Dans le cas contraire, cela pourrait déboucher sur une baisse du nombre de bibles aux États-Unis ou des bibles plus chères, voire dans un format différent que celui auquel les Américains sont habitués. Une situation qui pourrait avoir un impact plus large sur toute l'édition chrétienne et sur la capacité des ministères à distribuer des bibles. Une préoccupation partagée par de nombreux membres de l’association des éditeurs chrétiens évangéliques, selon Stan Jantz. «L'accessibilité de la Bible sera gravement compromise si les bibles et les livres ne sont pas exclus des tarifs douaniers, a-t-il déclaré dans un communiqué. Certains pensent qu'un tel tarif limiterait la liberté religieuse.»

Où sont imprimées les bibles européennes?

Contrairement à ce que l’on pourrait croire, la Bible n’est pas tombée dans le domaine public. Plusieurs sociétés en possèdent les droits de traduction. Elles ont aussi la charge de l’impression. Quel choix ont-elles fait? Réponses de l’Alliance biblique française et de la Société biblique de Genève.

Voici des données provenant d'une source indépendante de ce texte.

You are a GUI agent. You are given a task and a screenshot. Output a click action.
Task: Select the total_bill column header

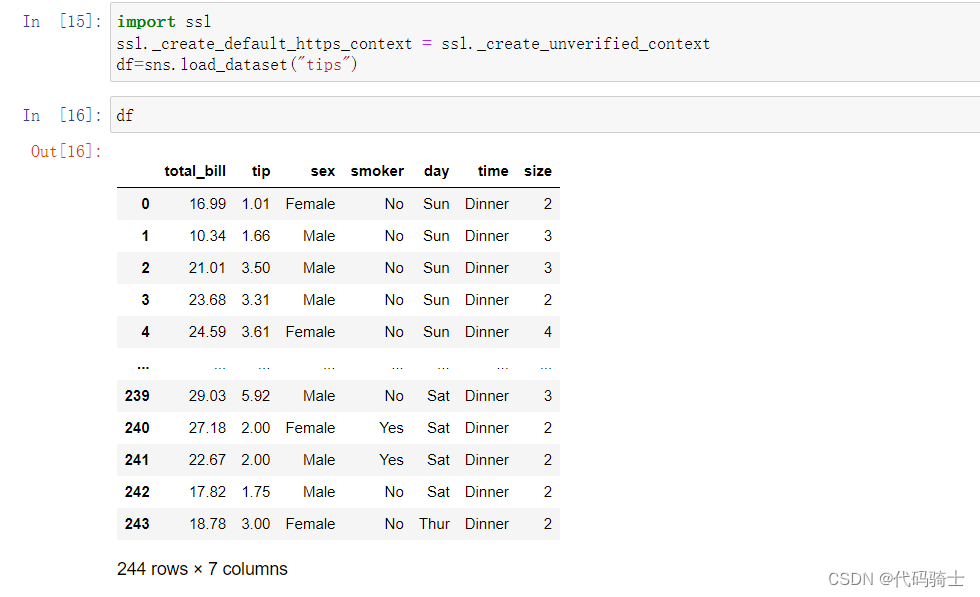click(195, 171)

L’Alliance biblique française (ABF) détient les droits de révision de la Bible Louis Segond: la «Bible à la Colombe» et la «Nouvelle Bible Segond», de la «Bible en français courant», de la «Bible Parole de vie», ainsi que, en coédition avec les éditions du Cerf, sur la «Traduction œcuménique de la Bible». La plupart de ces bibles sont imprimées en Corée du Sud, pour des raisons économiques, mais pas seulement. L’ABF est membre de l’Alliance biblique universelle qui regroupe 146 sociétés bibliques et représente plus de 200 pays. Ce sont leurs collègues de la Société biblique de Corée qui gèrent les impressions francophones. Mais lorsqu’elle l’AFB imprime pour la France, la Belgique et la Suisse, elle fait appel à un imprimeur italien dont le rapport qualité/prix et la rapidité de mise à disposition rivalisent avec la Corée du Sud, où il faut compter plus de trois mois avant de récupérer la marchandise.

En Suisse, la Société biblique de Genève est détentrice des droits de révision de la Bible Segond la «Nouvelle édition de Genève» et la «Segond 21». Le lieu d’impression dépend du modèle. Les grands tirages de modèle économique, sur papier recyclé, sont tirés en Allemagne, en Italie, alors que les modèles haut de gamme sont tirés en Hollande et les milieux de gamme en Biélorussie et Finlande. Des choix qui relèvent de considérations économiques, mais aussi de qualité, de délais et de spécificités techniques, tels que le format, le tirage, les reliures. Quant aux petits tirages des bibles en langues minoritaires, subventionnées par des dons, elles sont imprimées en Corée du Sud ou en Chine.